Sin embargo, las hienas, que tenían intereses en el jardín, en medio del caos propusieron: atacar a los gatos por la noche.

Con el tiempo, la división se convirtió en una realidad cotidiana, ya que ambas partes defendían sus territorios con tenacidad. Las amistades entre especies se fracturaron, y el jardín, que alguna vez fue un lugar de alegría compartida, se volvió un terreno de conflictos amargos.

Cuenta la leyenda que nunca han podido llegar a un acuerdo y que han vivido como perros y gatos.

A lo largo de los años, uno de los bandos ha reclamado la tierra y la identidad nacional en la región, argumentando que han vivido allí durante generaciones y que tienen derechos históricos y culturales sobre la tierra. Sin embargo, el conflicto parece no tener fin. A pesar de los esfuerzos del mundo por mediar en negociaciones de paz, la única cosecha que ha florecido es la de derramamiento de sangre en ambos lados de la cerca.

Llevo más de una semana evitando los noticieros. El dolor de la guerra me duele, y el sufrimiento ajeno me hace llorar. Sin embargo, hace unos días, un video intrusivo en Instagram me tomó por sorpresa y me estremeció hasta lo más profundo. El clip estaba grabado en alguna parte de ese territorio asolado por la devastación de la guerra. En él había un niño de no más de 6 años, moreno, muy guapo, con ojos expresivos y cabello oscuro. Me recordaba al más pequeño de mis sobrinos.
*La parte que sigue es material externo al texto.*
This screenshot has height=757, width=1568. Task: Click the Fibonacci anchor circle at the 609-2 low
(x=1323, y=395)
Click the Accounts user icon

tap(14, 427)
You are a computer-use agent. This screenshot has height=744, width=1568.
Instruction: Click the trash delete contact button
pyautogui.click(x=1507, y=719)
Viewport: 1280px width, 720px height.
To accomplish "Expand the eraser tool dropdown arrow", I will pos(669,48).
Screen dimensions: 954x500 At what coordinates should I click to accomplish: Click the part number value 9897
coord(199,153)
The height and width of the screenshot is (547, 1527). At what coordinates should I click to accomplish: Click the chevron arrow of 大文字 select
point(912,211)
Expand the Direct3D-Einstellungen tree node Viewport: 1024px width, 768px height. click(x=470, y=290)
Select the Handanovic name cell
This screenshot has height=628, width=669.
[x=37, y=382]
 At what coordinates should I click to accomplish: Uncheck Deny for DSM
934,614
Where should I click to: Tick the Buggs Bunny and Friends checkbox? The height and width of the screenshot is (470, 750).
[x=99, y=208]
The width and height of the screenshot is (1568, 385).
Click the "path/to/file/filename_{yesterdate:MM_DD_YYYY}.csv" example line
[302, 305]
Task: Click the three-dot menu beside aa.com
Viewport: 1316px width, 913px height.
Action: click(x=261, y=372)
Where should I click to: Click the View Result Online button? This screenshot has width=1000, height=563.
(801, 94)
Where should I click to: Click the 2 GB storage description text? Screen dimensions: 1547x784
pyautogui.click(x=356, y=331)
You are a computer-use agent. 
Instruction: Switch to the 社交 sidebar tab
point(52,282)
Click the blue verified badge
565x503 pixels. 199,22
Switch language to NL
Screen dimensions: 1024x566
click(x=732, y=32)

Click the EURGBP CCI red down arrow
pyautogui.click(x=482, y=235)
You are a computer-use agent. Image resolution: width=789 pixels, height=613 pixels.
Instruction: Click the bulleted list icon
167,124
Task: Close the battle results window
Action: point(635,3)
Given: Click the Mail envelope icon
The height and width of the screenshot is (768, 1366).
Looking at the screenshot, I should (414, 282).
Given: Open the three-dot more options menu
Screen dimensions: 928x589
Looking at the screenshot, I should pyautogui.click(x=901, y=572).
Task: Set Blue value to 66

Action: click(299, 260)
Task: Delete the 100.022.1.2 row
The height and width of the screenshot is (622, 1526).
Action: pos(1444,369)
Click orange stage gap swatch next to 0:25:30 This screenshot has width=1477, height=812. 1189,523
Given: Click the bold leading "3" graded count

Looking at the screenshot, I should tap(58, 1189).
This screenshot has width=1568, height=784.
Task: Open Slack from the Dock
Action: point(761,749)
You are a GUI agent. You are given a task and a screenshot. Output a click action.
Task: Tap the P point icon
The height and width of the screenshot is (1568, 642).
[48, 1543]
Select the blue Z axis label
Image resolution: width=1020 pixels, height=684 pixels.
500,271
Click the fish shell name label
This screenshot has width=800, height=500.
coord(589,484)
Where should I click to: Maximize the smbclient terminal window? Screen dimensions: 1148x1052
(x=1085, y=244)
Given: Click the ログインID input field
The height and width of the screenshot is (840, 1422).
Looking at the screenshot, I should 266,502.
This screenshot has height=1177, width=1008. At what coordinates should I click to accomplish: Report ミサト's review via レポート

Este pequeño, con ojos llenos de miedo, respondía a las preguntas de dos médicos. A pesar de que no lloraba, su cuerpo diminuto y polvoriento temblaba sin parar. Había sido víctima de un bombardeo mientras dormía.

Uno de los médicos se dio cuenta de la angustia y el terror del niño y, con gran compasión, se acercó, lo abrazó con ternura y le dio un beso en una de sus mejillas. Le susurró palabras de consuelo, diciéndole: «Ya pasó, estás a salvo, estoy aquí contigo». En ese momento, el niño comenzó a llorar desconsoladamente, y yo lloré con él.

El llanto de ese niño ha estado perturbándome durante días porque sé que no es el único. Hay miles atrapados en medio de un conflicto que no eligieron y del cual no deberían ser víctimas.

El mundo se ha vuelto cada vez más complejo, ante la mirada hipócrita de aquellos que preferimos mirar hacia otro lado. Creemos que, al apagar el teléfono, dejaremos de sentir el dolor de otros seres humanos que sufren. Queremos ignorar que todos somos uno. No se trata de posicionarse en un bando o en otro, sino de ser coherentes y abogar por la paz.

Es común sentir impotencia ante la idea de que no podemos hacer nada para que la guerra termine. Es obvio que no vamos a resolver la geopolítica global con un hashtag que comienza con el clásico «todos somos…”. No somos diplomáticos ni líderes mundiales, pero tenemos el poder de crear paz en nuestro propio entorno. Podemos fomentar la armonía con nuestros hijos, con nuestra familia, con nuestros vecinos. Incluso dejar de insultar al bruto de turno que no sabe conducir puede ser un gran comienzo.

Ya es hora de que dejemos de vivir como perros y gatos.